“Some patients thought they were short of breath because they were out of shape or overweight, but we wondered if there was something more to it,” said study author Dr. Jennifer Thibodeau, assistant professor of internal medicine in the UT Southwestern Medical Center division of cardiology.
She and a team of UT researchers conducted a small, observational study of patients with systolic heart failure who had been referred for right heart catheterization at their medical center between June 2010 and May 2012.
To determine whether the patients actually had bendopnea—a symptom the investigators defined as shortness of breath within 30 seconds of bending forward—the patients were instructed to lean forward at the waist while seated, and a researcher timed how quickly the patient reported breathing problems. The symptom was present in 29 of the 102 patients, often within as little as eight seconds. These patients were also more likely to have other symptoms of advanced disease.
“The results confirmed what we were already seeing in our patients,” Thibodeau said in an e-mail. Patients with bendopnea had too much fluid in their bodies, causing elevated pressure, and when they leaned forward the pressure increased even further.
“For physicians, sometimes it can be difficult to assess whether a patient has fluid retention, and the assessment of bendopnea can be an additional tool that is used to help in the evaluation,” she said. The findings were published this week in the journal of the American College of Cardiology.

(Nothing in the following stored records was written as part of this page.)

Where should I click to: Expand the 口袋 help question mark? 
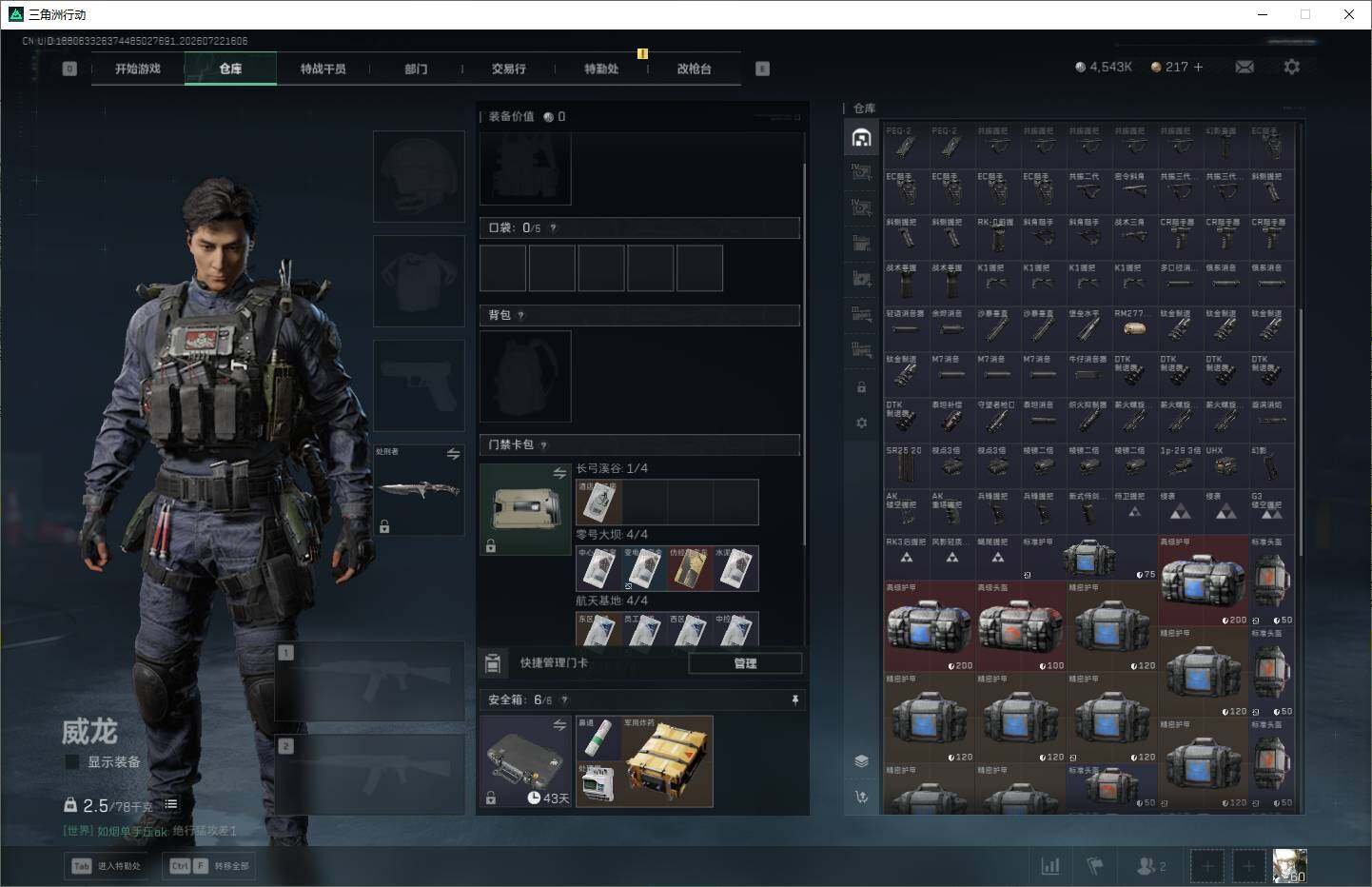553,228
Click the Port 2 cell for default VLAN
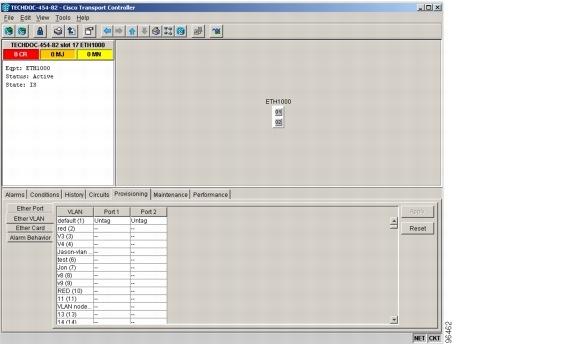The height and width of the screenshot is (362, 576). tap(148, 221)
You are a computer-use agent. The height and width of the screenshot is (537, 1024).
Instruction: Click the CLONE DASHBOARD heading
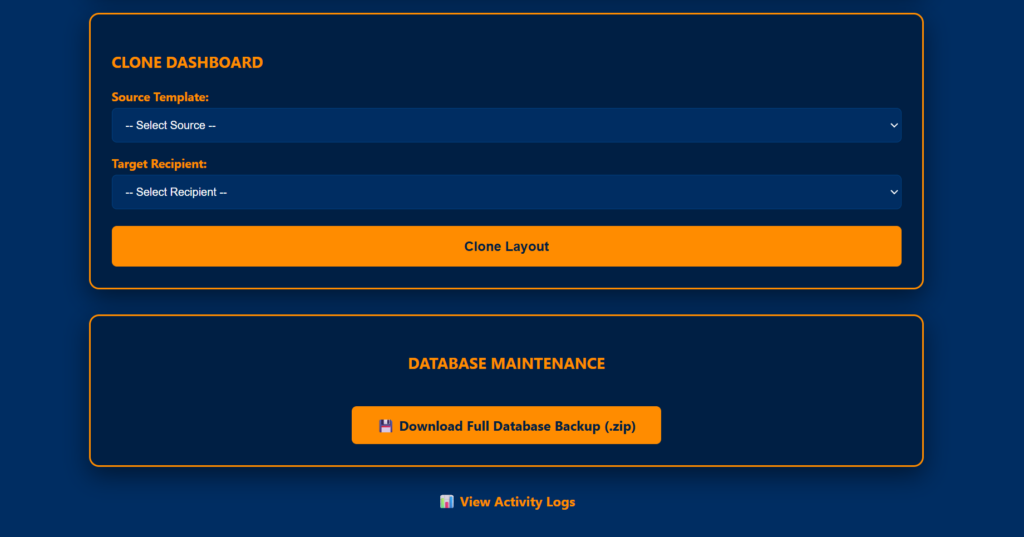(187, 62)
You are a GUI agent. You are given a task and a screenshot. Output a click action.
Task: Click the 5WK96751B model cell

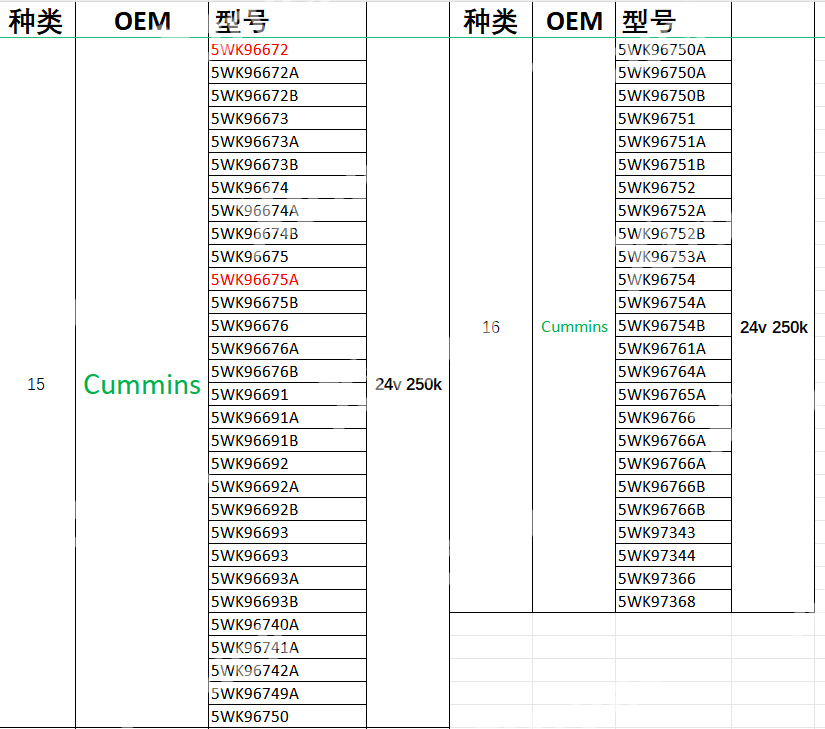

“It's a brilliant piece of work,” said American Heart Association spokesman Dr. Clyde Yancy, a cardiology professor at Northwestern University's Feinberg School of Medicine in Chicago. He did not work on the study, but is formerly part of the group that made the new observation.
“Paying attention to what patients say can teach us what we need to know,” he said, citing Sir William Osler, a Canadian physician famous for the saying: "Listen to your patient, he is telling you the diagnosis."
Researchers plan to further investigate bendopnea's correlation with other markers of disease severity and evaluate it in other patient populations, such as those with pulmonary hypertension. Though the study is small and the data should be replicated, Yancy says the research is a promising tool which physicians can use to understand which patients with heart failure are sicker.
“Clearly when we can add another tool … we improve our ability to take care of patients,” he said.
That sentiment was shared in an editorial, co-authored by Dr. Anju Nohria and Dr. Lynne Warner Stevenson of Brigham and Women's Hospital in Boston. They write that the tool can be used as a simple bedside test to identify patients who may not otherwise show symptoms. Like, Yancy, though, they were most impressed with the researchers' keen observations from simply listening to patients.
“Even when our patients cannot be cured,” they wrote, “listening may help us render them able to put on their own shoes again.”
Regarding how the term—bendopnea—was selected, Thibodeau said, “We wanted a name that would be immediately recognizable and descriptive of our new symptom,” she said. “We have found that doctors (and even patients) who hear the term for the first time know exactly what it means.”